Infectious Disease Compendium



T. saginata. Beef tape worm.

T. solium. Pork tape worm.

Epidemiologic Risks

T. saginata: Eating beef with the tape worm in it. Bon appetite.

Taenia solium: Eating pork. 160 degrees, which is still pink, will kill it.


T. saginata. Occasionally abdominal pain, people are prone to freaking when then pass a long tape worm.

Taenia solium. Occ abdominal pain, people are prone to freaking when then pass a long tape worm and cysticercoses, cysts in the brain. In a literature review of the symptoms of neurocysticercosis patients 79% had seizures/epilepsy, 38% severe headaches, 16% focal deficits and 12% signs of increased intracranial pressure.


T. saginata.

Praziquantel 5 to 10 mg/kg or niclosamide 2 gm po for adults both one time.

Taenia solium.

Gi disease: praziquantel 5 to 10 mg/kg or niclosamide 2 gm po one time only for adults.

CNS cysticercoses (Guidelines) perhaps problematic. If you treat single cysts, give albendazole 400 bid x 8 days, OR praziquantel 50 mg/kg/day x 15 to 30 days both WITH dexamethasone. It may " decrease the number of active lesions on brain imaging studies and reduce long-term seizure frequency. (PubMed)"

With multiple cysts, giving both albendazole and praziquantel increases killing without increased side effects (PubMed)(Pubmed).

With disease in the ventricles/arachnoiditis/subarachnoid disease need to treat with months to years, longer than disease in the brain.

The CDC has an antigen test that may be helpful to help determine an endpoint (PubMed).

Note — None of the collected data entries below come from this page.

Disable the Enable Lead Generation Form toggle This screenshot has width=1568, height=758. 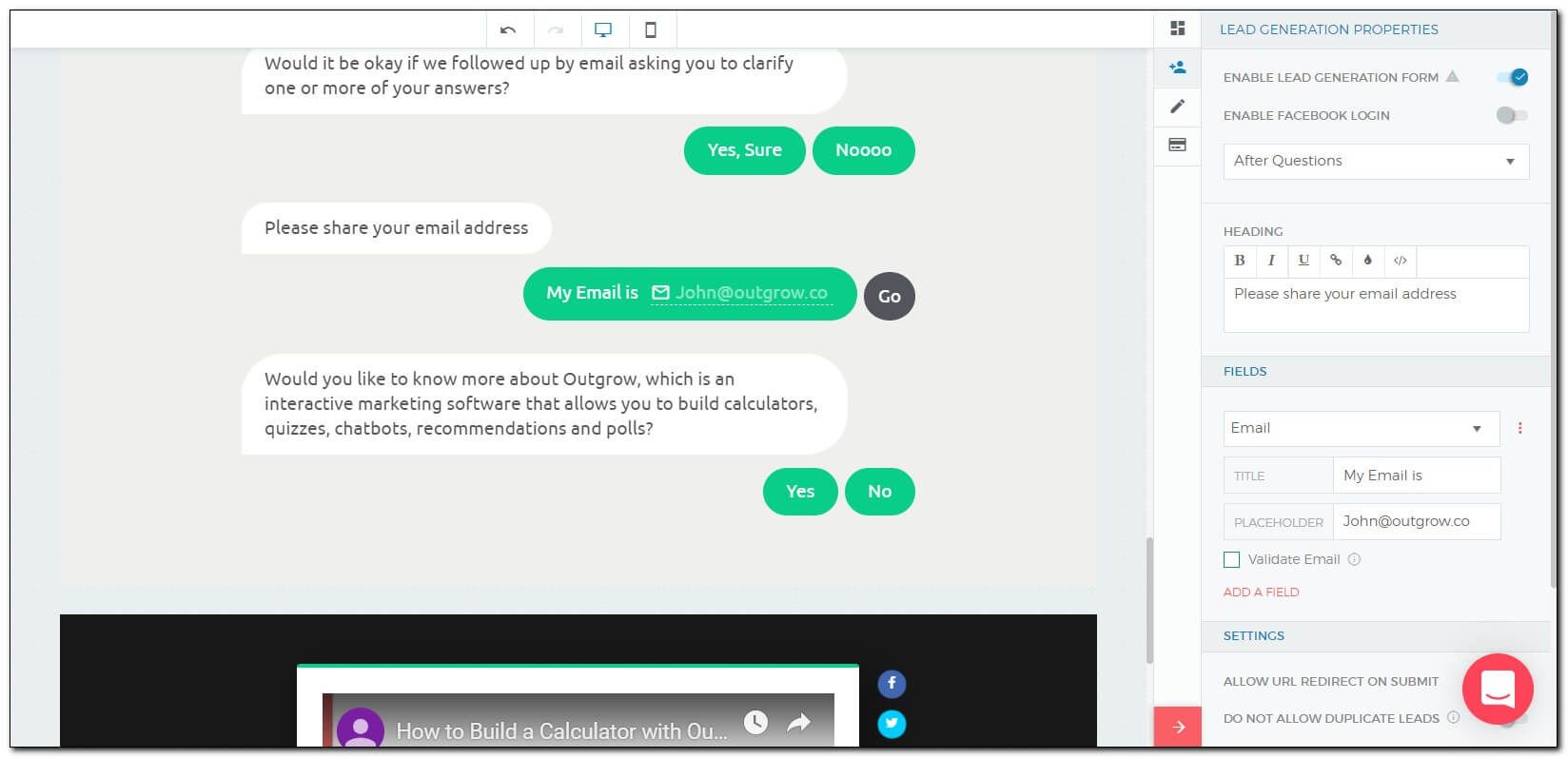tap(1512, 77)
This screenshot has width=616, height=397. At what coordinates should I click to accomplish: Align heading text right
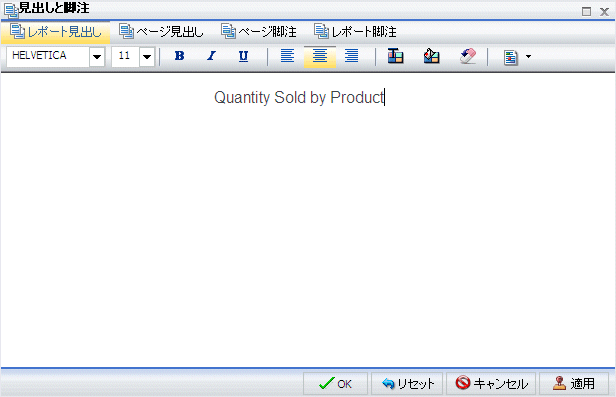tap(352, 57)
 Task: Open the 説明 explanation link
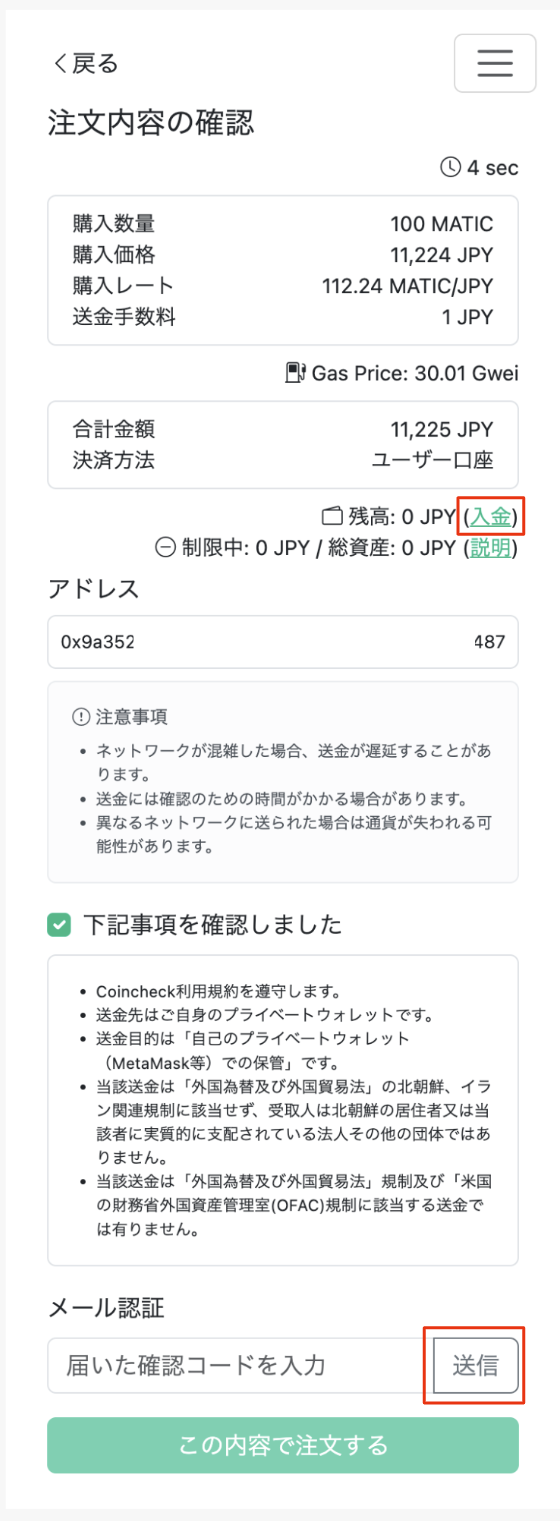coord(490,547)
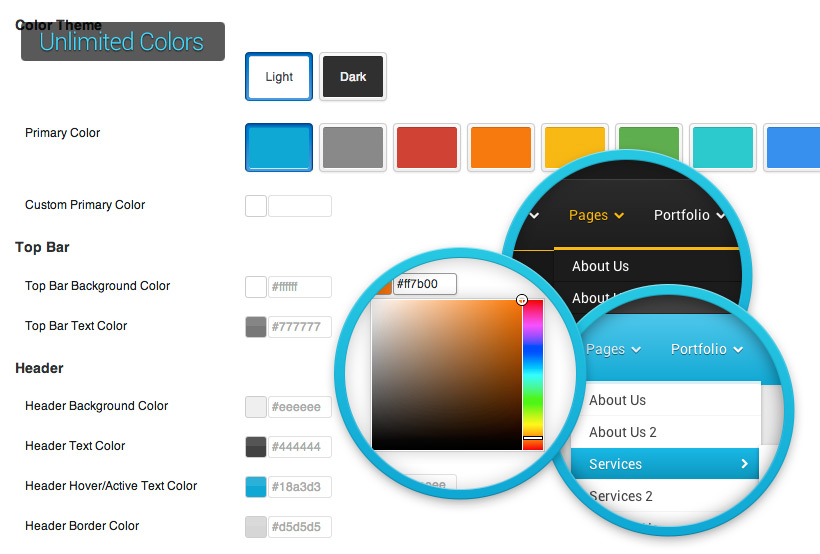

A meta analysis in the Annals says "Cysticidal drug therapy results in better resolution of colloidal and vesicular cysticerci, lower risk for recurrence of seizures in patients with colloidal cysticerci, and a reduction in the rate of generalized seizures in patients with vesicular cysticerci" and that albendazole was better than praziquantel, but head to head trials needed to be done (PubMed). In patients with relapsing symptoms due to slowly dying parasites, methotrexate can lead to less steroid use (PubMed).

There is a strong association with seizures and perhaps a lack of treatment with cysticercoses (PubMed).

Interestingly, the risk for seizures may be genetic: TLR4 Asp299Gly and Thr399Ile polymorphisms in the Toll-Like receptor 4. Do not ask for whom the bell... hell, never mind.

Pateints with calicfied, and presumptively dead, lesions often have recurrent edema and seizures (PubMed). Whether they should get immunosuppresion is an unresolved issue.